THE PROBLEM. Everything in the entries except the pictures should be repeated exactly.

[THE DATA]

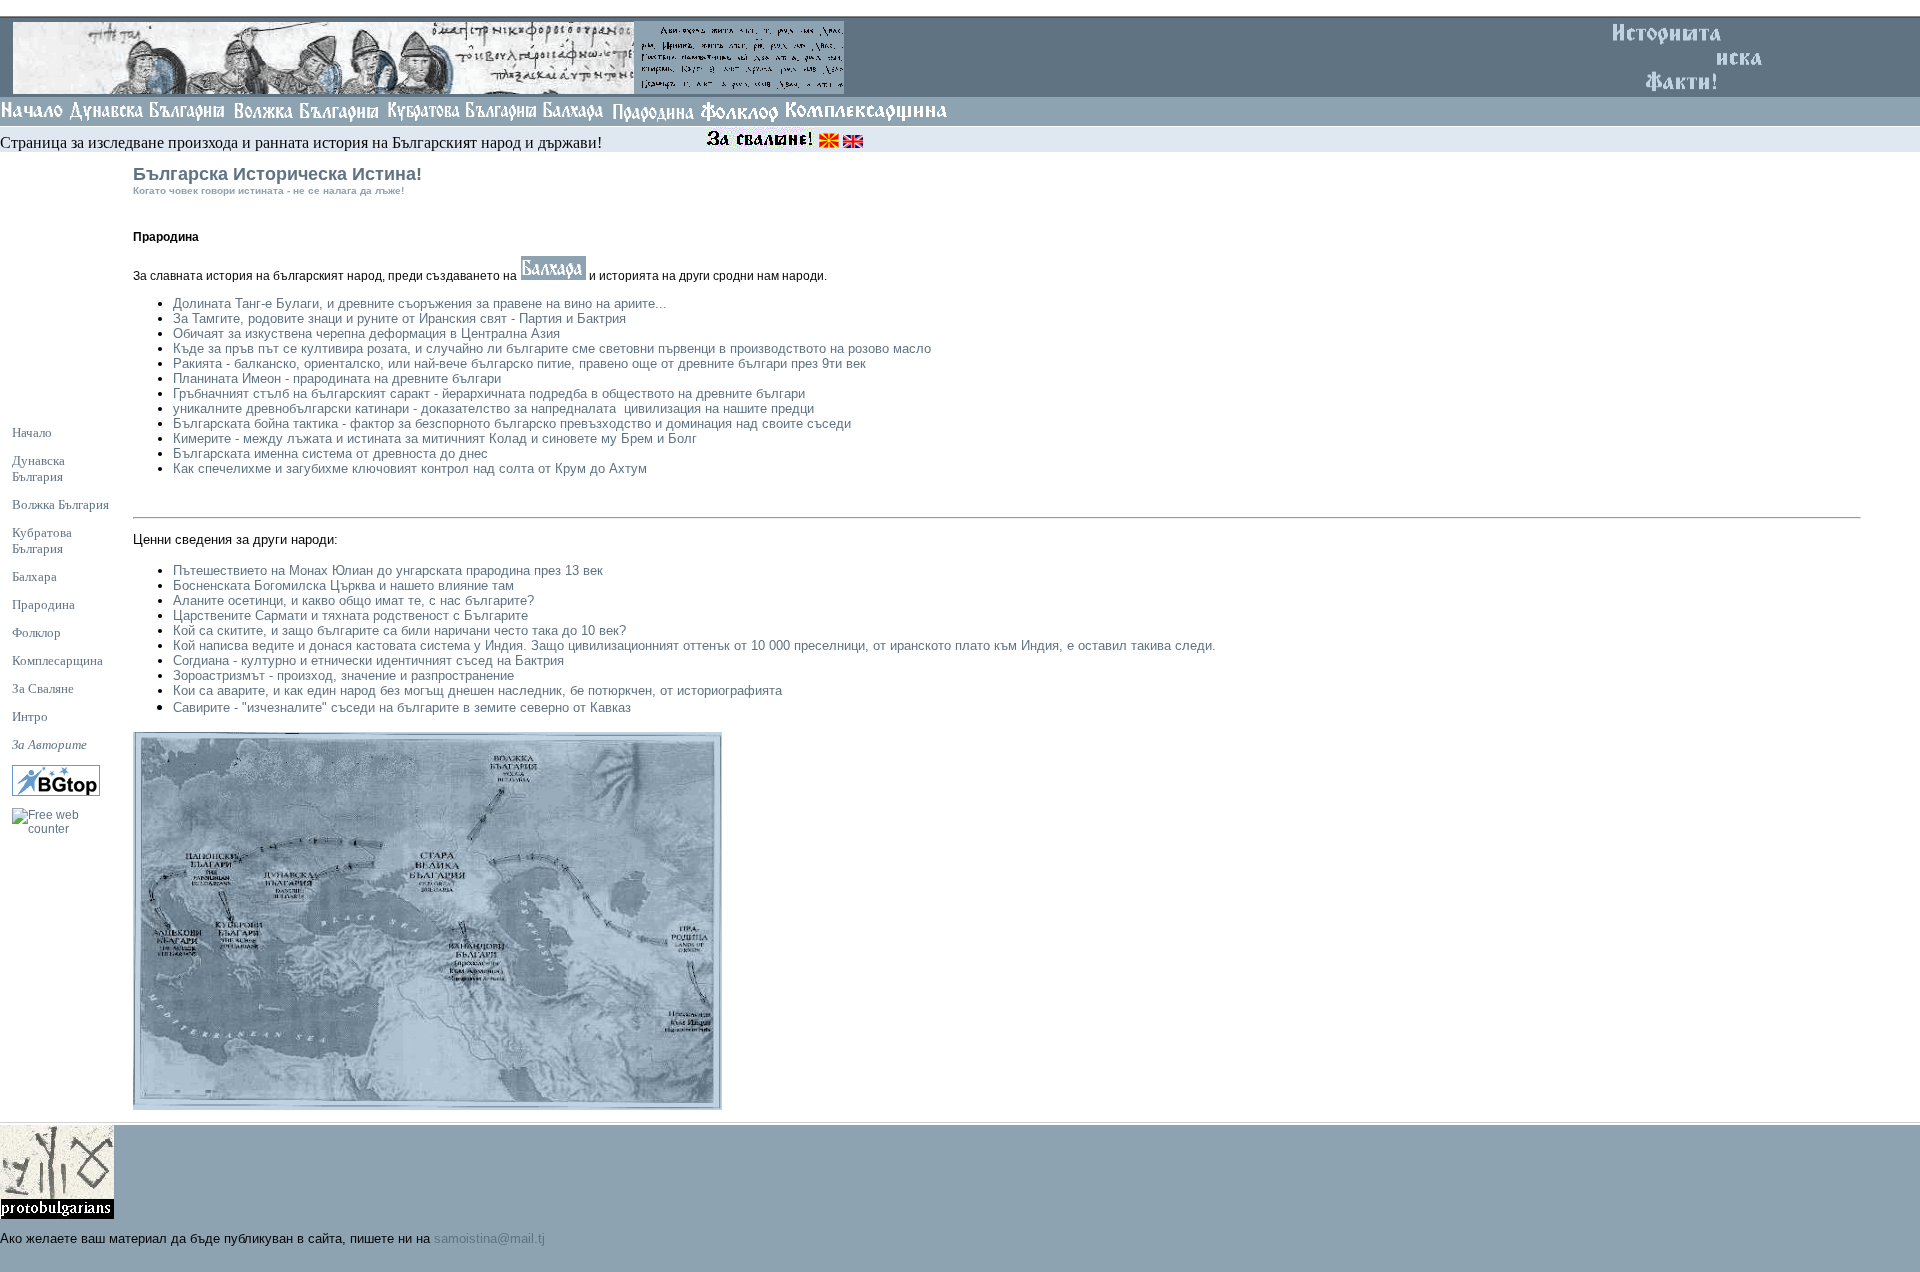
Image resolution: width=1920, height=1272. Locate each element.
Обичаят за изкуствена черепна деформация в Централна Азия (366, 333)
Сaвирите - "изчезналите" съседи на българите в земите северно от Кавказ (402, 707)
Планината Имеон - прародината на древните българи (337, 378)
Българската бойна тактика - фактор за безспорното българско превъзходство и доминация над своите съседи (514, 423)
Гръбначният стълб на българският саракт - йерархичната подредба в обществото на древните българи (489, 393)
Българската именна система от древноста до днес (330, 453)
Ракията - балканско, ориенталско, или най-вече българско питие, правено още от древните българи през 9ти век (521, 363)
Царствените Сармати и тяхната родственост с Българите (350, 615)
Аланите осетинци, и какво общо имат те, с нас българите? (353, 600)
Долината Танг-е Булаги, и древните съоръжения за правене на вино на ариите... (420, 303)
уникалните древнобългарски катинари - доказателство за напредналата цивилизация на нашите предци (493, 408)
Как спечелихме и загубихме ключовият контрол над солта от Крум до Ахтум (410, 468)
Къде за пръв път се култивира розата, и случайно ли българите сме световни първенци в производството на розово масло (552, 348)
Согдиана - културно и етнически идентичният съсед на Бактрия (368, 660)
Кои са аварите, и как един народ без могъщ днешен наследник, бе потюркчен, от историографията (477, 690)
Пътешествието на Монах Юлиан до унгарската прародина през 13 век (388, 570)
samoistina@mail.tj (489, 1238)
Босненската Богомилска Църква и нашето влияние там (343, 585)
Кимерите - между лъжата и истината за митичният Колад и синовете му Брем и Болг (435, 438)
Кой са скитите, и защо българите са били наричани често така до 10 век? (399, 630)
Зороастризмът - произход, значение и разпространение (343, 675)
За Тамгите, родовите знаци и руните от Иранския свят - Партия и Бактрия (399, 318)
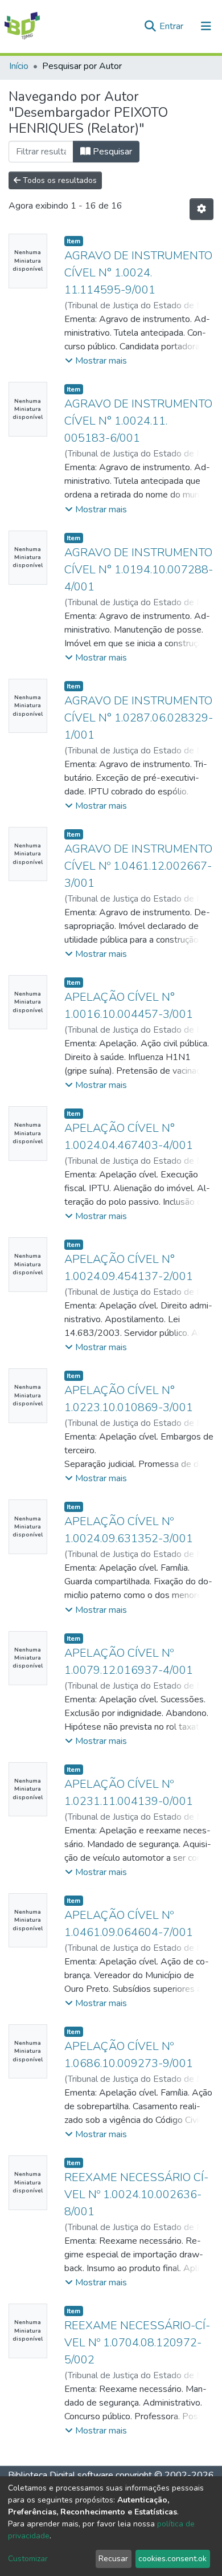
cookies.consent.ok (172, 2558)
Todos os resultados (58, 180)
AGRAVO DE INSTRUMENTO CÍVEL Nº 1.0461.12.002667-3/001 (138, 866)
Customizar (28, 2558)
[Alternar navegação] (206, 26)
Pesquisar (111, 151)
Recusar (113, 2558)
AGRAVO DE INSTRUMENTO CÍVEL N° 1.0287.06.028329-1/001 (138, 718)
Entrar (172, 26)
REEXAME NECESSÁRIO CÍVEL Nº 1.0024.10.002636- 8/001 (136, 2194)
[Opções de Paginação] (201, 209)
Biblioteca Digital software (60, 2475)
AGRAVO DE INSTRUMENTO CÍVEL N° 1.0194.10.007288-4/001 (138, 569)
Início (18, 66)
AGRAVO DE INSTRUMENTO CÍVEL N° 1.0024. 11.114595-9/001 (138, 272)
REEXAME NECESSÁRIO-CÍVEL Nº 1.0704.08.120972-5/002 (137, 2342)
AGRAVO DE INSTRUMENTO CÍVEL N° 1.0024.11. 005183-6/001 (138, 421)
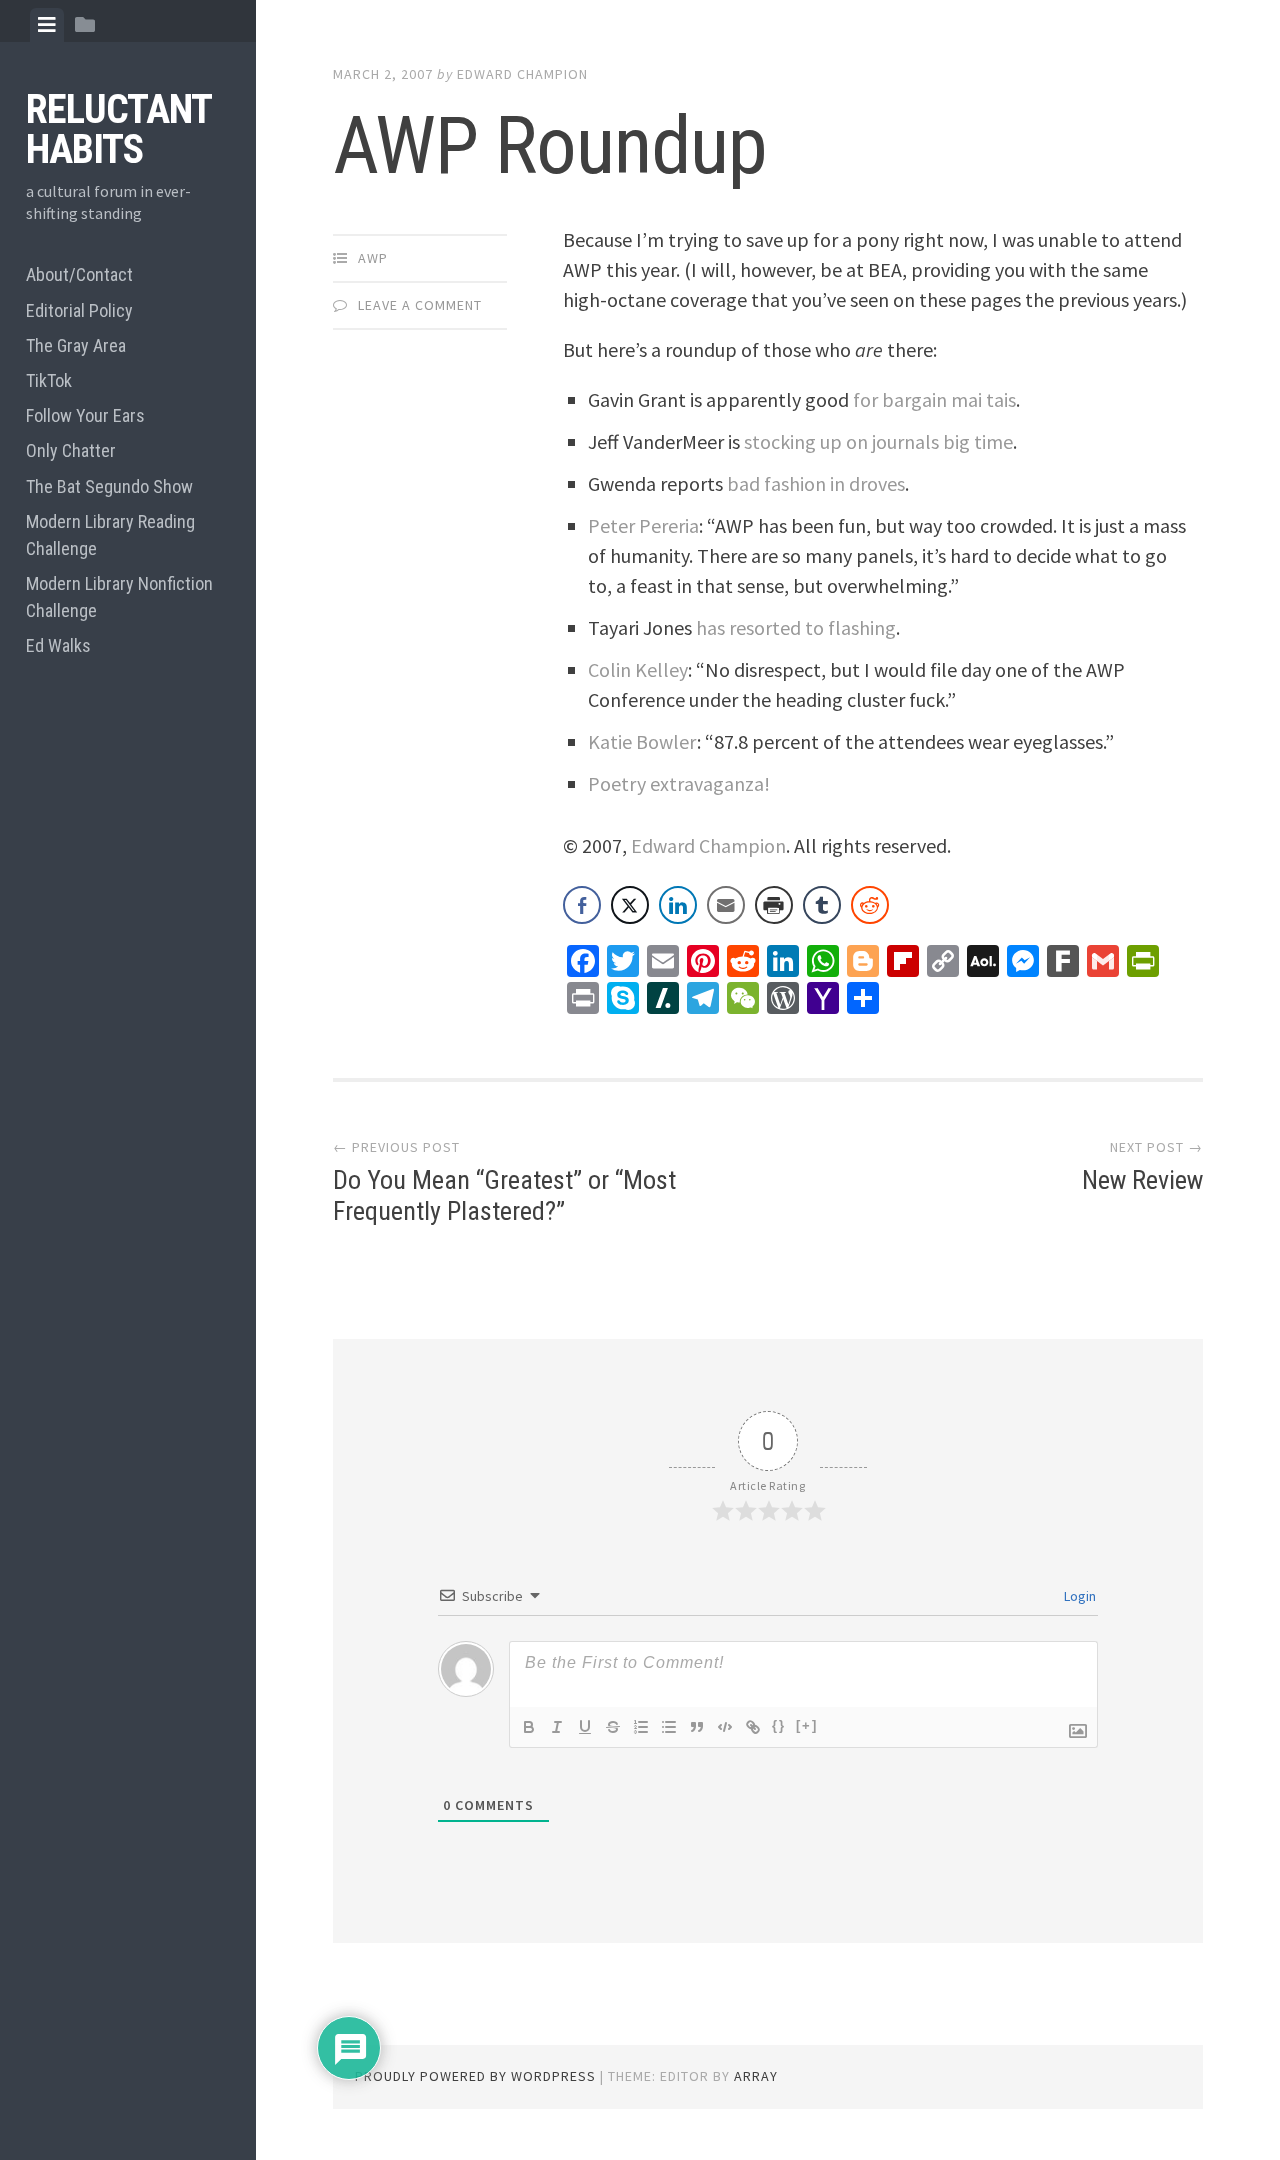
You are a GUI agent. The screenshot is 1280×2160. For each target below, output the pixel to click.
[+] (807, 1725)
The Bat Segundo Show (109, 486)
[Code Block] (725, 1727)
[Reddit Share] (870, 905)
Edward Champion (522, 74)
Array (756, 2076)
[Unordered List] (669, 1727)
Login (1078, 1596)
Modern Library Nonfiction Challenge (119, 597)
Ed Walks (58, 645)
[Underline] (585, 1727)
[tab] (47, 25)
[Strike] (613, 1727)
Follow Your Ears (85, 415)
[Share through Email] (726, 905)
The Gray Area (76, 345)
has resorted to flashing (796, 627)
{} (779, 1725)
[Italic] (557, 1727)
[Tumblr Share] (822, 905)
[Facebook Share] (582, 905)
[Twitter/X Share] (630, 905)
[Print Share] (774, 905)
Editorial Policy (79, 310)
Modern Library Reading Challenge (110, 535)
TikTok (49, 380)
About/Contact (79, 274)
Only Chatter (71, 450)
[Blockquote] (697, 1727)
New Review (1142, 1180)
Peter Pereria (643, 525)
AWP (373, 258)
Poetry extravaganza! (679, 783)
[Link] (753, 1727)
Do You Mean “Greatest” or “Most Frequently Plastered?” (504, 1195)
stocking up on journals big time (878, 441)
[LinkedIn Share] (678, 905)
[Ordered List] (641, 1727)
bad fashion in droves (816, 483)
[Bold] (529, 1727)
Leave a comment (420, 305)
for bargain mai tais (934, 399)
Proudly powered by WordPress (475, 2076)
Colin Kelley (638, 669)
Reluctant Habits (118, 129)
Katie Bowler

[/THE DATA]

ANSWER SECTION.
Image resolution: width=1920, height=1272. Locate each element.
Обичаят за изкуствена черепна деформация в Централна Азия (366, 333)
Сaвирите - "изчезналите" съседи на българите в земите северно от Кавказ (402, 707)
Планината Имеон - прародината на древните българи (337, 378)
Българската бойна тактика - фактор за безспорното българско превъзходство и доминация над своите съседи (514, 423)
Гръбначният стълб на българският саракт - йерархичната подредба в обществото на древните българи (489, 393)
Българската именна система от древноста до днес (330, 453)
Ракията - балканско, ориенталско, или най-вече българско питие, правено още от древните българи през 9ти век (521, 363)
Царствените Сармати и тяхната родственост с Българите (350, 615)
Аланите осетинци, и какво общо имат те, с нас българите? (353, 600)
Долината Танг-е Булаги, и древните съоръжения за правене на вино на ариите... (420, 303)
уникалните древнобългарски катинари - доказателство за напредналата цивилизация на нашите предци (493, 408)
Как спечелихме и загубихме ключовият контрол над солта от Крум до Ахтум (410, 468)
Къде за пръв път се култивира розата, и случайно ли българите сме световни първенци в производството на розово масло (552, 348)
Согдиана - културно и етнически идентичният съсед на Бактрия (368, 660)
Кои са аварите, и как един народ без могъщ днешен наследник, бе потюркчен, от историографията (477, 690)
Пътешествието на Монах Юлиан до унгарската прародина през 13 век (388, 570)
samoistina@mail.tj (489, 1238)
Босненската Богомилска Църква и нашето влияние там (343, 585)
Кимерите - между лъжата и истината за митичният Колад и синовете му Брем и Болг (435, 438)
Кой са скитите, и защо българите са били наричани често така до 10 век? (399, 630)
Зороастризмът - произход, значение и разпространение (343, 675)
За Тамгите, родовите знаци и руните от Иранския свят - Партия и Бактрия (399, 318)
cookies.consent.ok (172, 2558)
Todos os resultados (58, 180)
AGRAVO DE INSTRUMENTO CÍVEL Nº 1.0461.12.002667-3/001 (138, 866)
Customizar (28, 2558)
[Alternar navegação] (206, 26)
Pesquisar (111, 151)
Recusar (113, 2558)
AGRAVO DE INSTRUMENTO CÍVEL N° 1.0287.06.028329-1/001 (138, 718)
Entrar (172, 26)
REEXAME NECESSÁRIO CÍVEL Nº 1.0024.10.002636- 8/001 (136, 2194)
[Opções de Paginação] (201, 209)
Biblioteca Digital software (60, 2475)
AGRAVO DE INSTRUMENTO CÍVEL N° 1.0194.10.007288-4/001 (138, 569)
Início (18, 66)
AGRAVO DE INSTRUMENTO CÍVEL N° 1.0024. 11.114595-9/001 (138, 272)
REEXAME NECESSÁRIO-CÍVEL Nº 1.0704.08.120972-5/002 (137, 2342)
AGRAVO DE INSTRUMENTO CÍVEL N° 1.0024.11. 005183-6/001 (138, 421)
You are a GUI agent. The screenshot is 1280×2160. For each target below, output the pixel to click.
[+] (807, 1725)
The Bat Segundo Show (109, 486)
[Code Block] (725, 1727)
[Reddit Share] (870, 905)
Edward Champion (522, 74)
Array (756, 2076)
[Unordered List] (669, 1727)
Login (1078, 1596)
Modern Library Nonfiction Challenge (119, 597)
Ed Walks (58, 645)
[Underline] (585, 1727)
[tab] (47, 25)
[Strike] (613, 1727)
Follow Your Ears (85, 415)
[Share through Email] (726, 905)
The Gray Area (76, 345)
has resorted to flashing (796, 627)
{} (779, 1725)
[Italic] (557, 1727)
[Tumblr Share] (822, 905)
[Facebook Share] (582, 905)
[Twitter/X Share] (630, 905)
[Print Share] (774, 905)
Editorial Policy (79, 310)
Modern Library Reading Challenge (110, 535)
TikTok (49, 380)
About/Contact (79, 274)
Only Chatter (71, 450)
[Blockquote] (697, 1727)
New Review (1142, 1180)
Peter Pereria (643, 525)
AWP (373, 258)
Poetry extravaganza! (679, 783)
[Link] (753, 1727)
Do You Mean “Greatest” or “Most Frequently Plastered?” (504, 1195)
stocking up on journals big time (878, 441)
[LinkedIn Share] (678, 905)
[Ordered List] (641, 1727)
bad fashion in droves (816, 483)
[Bold] (529, 1727)
Leave a comment (420, 305)
for bargain mai tais (934, 399)
Proudly powered by WordPress (475, 2076)
Colin Kelley (638, 669)
Reluctant Habits (118, 129)
Katie Bowler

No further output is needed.